EXERCISE DATA:
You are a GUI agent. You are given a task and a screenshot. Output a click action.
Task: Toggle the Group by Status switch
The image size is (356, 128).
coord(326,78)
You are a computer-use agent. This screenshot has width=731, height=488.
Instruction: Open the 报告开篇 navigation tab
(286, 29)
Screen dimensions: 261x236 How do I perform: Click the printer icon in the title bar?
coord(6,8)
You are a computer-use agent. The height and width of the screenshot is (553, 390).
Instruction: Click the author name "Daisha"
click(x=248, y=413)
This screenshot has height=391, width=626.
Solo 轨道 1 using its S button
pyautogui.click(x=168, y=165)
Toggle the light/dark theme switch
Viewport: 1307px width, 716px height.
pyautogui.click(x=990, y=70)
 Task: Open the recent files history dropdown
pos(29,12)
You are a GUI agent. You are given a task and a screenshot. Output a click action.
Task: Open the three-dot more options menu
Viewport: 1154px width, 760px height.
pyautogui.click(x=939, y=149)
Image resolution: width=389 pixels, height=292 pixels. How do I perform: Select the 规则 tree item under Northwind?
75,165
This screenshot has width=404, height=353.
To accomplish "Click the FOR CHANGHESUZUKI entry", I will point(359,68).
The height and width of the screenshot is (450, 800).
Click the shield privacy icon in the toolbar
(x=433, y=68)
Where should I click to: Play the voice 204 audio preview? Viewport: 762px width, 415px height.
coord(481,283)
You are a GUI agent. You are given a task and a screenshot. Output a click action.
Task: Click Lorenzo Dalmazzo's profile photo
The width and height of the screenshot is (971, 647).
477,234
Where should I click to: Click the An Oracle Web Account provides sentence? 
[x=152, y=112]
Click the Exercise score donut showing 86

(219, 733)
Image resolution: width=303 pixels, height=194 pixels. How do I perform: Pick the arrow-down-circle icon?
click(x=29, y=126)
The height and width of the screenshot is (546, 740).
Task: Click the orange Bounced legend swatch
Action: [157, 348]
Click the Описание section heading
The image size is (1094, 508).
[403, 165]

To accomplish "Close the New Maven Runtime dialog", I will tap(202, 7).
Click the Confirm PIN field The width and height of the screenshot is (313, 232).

WHAT YOU ARE ASKED TO DO: Update every row above so that each "GUI agent" becomes "screen assistant", and leave everything else unchanged.

FULL RESPONSE:
You are a screen assistant. You are given a task and a screenshot. Output a click action.
Task: Toggle the Group by Status switch
The image size is (356, 128).
coord(326,78)
You are a computer-use agent. This screenshot has width=731, height=488.
Instruction: Open the 报告开篇 navigation tab
(286, 29)
Screen dimensions: 261x236 How do I perform: Click the printer icon in the title bar?
coord(6,8)
You are a computer-use agent. The height and width of the screenshot is (553, 390).
Instruction: Click the author name "Daisha"
click(x=248, y=413)
This screenshot has height=391, width=626.
Solo 轨道 1 using its S button
pyautogui.click(x=168, y=165)
Toggle the light/dark theme switch
Viewport: 1307px width, 716px height.
pyautogui.click(x=990, y=70)
 Task: Open the recent files history dropdown
pos(29,12)
You are a screen assistant. You are given a task and a screenshot. Output a click action.
Task: Open the three-dot more options menu
Viewport: 1154px width, 760px height.
pyautogui.click(x=939, y=149)
Image resolution: width=389 pixels, height=292 pixels. How do I perform: Select the 规则 tree item under Northwind?
75,165
This screenshot has width=404, height=353.
To accomplish "Click the FOR CHANGHESUZUKI entry", I will point(359,68).
The height and width of the screenshot is (450, 800).
Click the shield privacy icon in the toolbar
(x=433, y=68)
Where should I click to: Play the voice 204 audio preview? Viewport: 762px width, 415px height.
coord(481,283)
You are a screen assistant. You are given a task and a screenshot. Output a click action.
Task: Click Lorenzo Dalmazzo's profile photo
The width and height of the screenshot is (971, 647).
477,234
Where should I click to: Click the An Oracle Web Account provides sentence? 
[x=152, y=112]
Click the Exercise score donut showing 86

(219, 733)
Image resolution: width=303 pixels, height=194 pixels. How do I perform: Pick the arrow-down-circle icon?
click(x=29, y=126)
The height and width of the screenshot is (546, 740).
Task: Click the orange Bounced legend swatch
Action: [157, 348]
Click the Описание section heading
The image size is (1094, 508).
[403, 165]

To accomplish "Close the New Maven Runtime dialog", I will tap(202, 7).
Click the Confirm PIN field The width and height of the screenshot is (313, 232).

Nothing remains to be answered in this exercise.